Of course if you're trying to lose weight fast, it's tempting to focus solely on calories or Weight Watcher points, for which you get "credit." Instead of putting healthier stuff in your body, it's easier to plot and scheme about how you can replicate all your favorite treats in 100 calorie portion controlled versions. However, many folks have discovered that this energy and motivation may be better used slowly but surely acquiring a taste for healthier foods.
It takes trial and error and persistence, but you can retrain your tastebuds. Eventually, you may come to crave a spinach, mango, and kefir smoothie in the morning just as much as you used to love a frosted Poptart.
2. Learn to prepare at least a few healthy meals you like to eat.
I hate this advice myself because I don't much like to cook.
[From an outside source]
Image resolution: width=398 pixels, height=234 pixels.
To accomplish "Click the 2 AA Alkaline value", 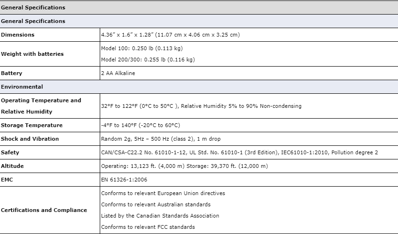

But no matter how "healthy" a restaurant or take-out place claims it is, you often can't trust that they're not adding extra butter, sugar, salt, etc. to make it taste better. And lets face it, most places don't even pretend to offer healthy ingredients. And "healthy convenience foods" that are truly healthy and don't taste like plastic and overcooked vegetables and sawdust? These are few and far between.
The old standard advice is still good: do some menu planning, get a list together, stock up on healthy staples, and make a big-ass pot of something a couple times a week and freeze extra portions for later.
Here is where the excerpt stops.